At 103, Faust was an independent woman

Friends and family carry Annie Faust’s coffin. | Barbara Ball

BLYTHEWOOD – Annie Rimer Faust, 103, lived an unassuming life with few frills and selfless devotion to her family.  The quintessential homemaker, she was content with what most would call a humble existence – gardening, sewing clothes for her family, cooking and the simple joy of being with friends and family.

Annie Faulk

While she lived an unpretentious life, in her senior years, Faust lived every senior citizen’s dream, basking in round-the-clock attention of an army of loving caregivers – her family – in her own home where she had lived the last 75 years.

And there were other perks of a well-lived, long life.
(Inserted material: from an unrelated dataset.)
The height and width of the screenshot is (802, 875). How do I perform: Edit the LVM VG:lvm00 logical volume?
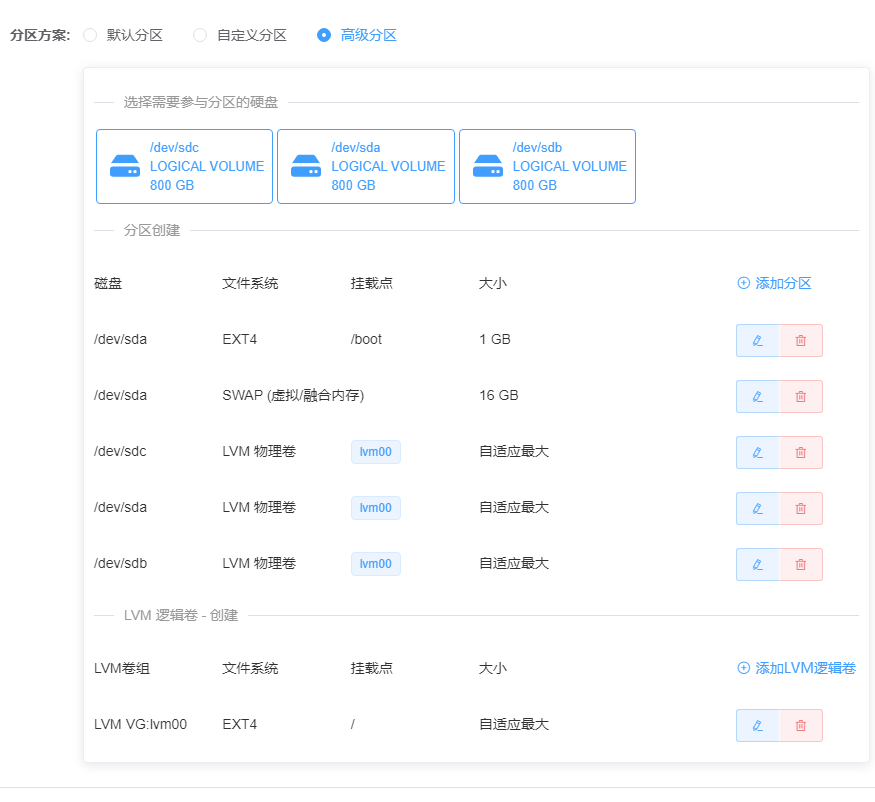757,725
She was honored with the distinction of being named the Grand Marshall in the town’s Christmas parade this last December and, just before Faust was laid to rest on Sunday, just down the road from where she grew up, she was honored by the Mayor of Blythewood with a proclamation, designating the day of her funeral as Annie Rimer Faust Day.  Representative Gambrell Garvin was one of many who honored Faust by posting sentiments on the notice of her death that appeared on The Voice’s Facebook page.

Such public adulation was not what she had experienced or expected as she lived out her life, from birth to death, in Blythewood.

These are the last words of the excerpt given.